EXERCISE INPUTS ::
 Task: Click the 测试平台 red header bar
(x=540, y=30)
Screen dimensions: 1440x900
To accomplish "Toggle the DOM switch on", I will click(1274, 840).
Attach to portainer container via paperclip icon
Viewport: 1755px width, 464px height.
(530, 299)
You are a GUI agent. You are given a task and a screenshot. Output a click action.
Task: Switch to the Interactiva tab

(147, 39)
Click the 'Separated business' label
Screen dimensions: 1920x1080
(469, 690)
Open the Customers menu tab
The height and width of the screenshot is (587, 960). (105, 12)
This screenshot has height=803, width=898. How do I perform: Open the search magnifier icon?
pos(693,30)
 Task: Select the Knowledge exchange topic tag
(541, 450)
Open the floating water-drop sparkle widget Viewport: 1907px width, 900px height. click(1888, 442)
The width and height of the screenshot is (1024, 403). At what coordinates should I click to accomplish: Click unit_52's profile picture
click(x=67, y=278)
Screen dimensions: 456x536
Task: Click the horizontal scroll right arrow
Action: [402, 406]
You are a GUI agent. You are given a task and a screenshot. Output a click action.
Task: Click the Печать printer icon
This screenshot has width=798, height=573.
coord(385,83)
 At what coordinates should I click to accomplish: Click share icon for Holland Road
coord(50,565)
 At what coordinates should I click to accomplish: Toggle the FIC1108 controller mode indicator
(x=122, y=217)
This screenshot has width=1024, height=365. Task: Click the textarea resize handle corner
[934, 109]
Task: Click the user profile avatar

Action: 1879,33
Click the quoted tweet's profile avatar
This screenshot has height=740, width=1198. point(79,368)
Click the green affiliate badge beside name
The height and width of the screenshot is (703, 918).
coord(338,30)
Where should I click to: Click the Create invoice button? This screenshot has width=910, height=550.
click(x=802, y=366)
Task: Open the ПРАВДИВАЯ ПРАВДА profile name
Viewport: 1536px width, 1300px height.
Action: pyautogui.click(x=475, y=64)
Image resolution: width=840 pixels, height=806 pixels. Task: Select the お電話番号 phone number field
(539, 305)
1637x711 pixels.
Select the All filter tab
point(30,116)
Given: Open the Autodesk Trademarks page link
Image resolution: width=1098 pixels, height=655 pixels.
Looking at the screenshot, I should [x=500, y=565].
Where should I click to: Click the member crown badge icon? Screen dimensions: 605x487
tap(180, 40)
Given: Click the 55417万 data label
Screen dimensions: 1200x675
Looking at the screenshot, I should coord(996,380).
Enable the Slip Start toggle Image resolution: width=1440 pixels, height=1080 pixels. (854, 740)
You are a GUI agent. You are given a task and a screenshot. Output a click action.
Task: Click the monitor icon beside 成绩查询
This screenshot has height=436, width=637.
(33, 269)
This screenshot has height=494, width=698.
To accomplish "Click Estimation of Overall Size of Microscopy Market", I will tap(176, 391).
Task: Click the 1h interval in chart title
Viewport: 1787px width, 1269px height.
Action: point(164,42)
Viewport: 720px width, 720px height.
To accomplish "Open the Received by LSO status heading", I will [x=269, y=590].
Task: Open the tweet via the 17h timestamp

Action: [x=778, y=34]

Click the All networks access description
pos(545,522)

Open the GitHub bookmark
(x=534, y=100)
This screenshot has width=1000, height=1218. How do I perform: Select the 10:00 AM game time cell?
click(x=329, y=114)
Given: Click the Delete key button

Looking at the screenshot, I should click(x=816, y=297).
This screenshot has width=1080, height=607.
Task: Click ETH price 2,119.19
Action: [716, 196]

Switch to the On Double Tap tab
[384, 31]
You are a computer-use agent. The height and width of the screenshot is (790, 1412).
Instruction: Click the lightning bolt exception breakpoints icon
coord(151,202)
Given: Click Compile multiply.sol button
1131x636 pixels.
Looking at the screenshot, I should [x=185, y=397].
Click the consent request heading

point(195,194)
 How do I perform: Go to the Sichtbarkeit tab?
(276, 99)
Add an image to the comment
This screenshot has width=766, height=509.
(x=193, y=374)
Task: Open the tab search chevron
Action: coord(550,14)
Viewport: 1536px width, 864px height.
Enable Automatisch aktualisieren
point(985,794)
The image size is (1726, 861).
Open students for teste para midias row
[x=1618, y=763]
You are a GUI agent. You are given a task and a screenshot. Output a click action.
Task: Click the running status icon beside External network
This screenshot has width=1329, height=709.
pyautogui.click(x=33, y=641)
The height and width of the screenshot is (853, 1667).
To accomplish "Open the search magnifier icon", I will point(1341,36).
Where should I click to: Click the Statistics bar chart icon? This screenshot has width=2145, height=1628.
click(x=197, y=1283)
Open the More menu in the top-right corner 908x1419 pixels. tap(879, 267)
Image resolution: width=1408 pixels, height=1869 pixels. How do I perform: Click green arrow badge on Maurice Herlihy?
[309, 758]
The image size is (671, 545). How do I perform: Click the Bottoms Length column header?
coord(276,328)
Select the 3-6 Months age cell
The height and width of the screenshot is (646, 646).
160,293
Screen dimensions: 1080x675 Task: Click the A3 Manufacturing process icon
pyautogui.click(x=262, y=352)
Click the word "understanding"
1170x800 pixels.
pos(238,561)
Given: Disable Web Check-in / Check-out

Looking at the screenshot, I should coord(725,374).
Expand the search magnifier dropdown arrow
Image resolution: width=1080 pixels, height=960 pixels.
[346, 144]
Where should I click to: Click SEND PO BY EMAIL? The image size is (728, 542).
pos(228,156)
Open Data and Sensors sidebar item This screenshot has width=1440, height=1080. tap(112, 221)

TASK :: Please list every line of the records that contains "status".

RESPONSE AREA ::
To accomplish "Open the Received by LSO status heading", I will [x=269, y=590].
Task: Click the running status icon beside External network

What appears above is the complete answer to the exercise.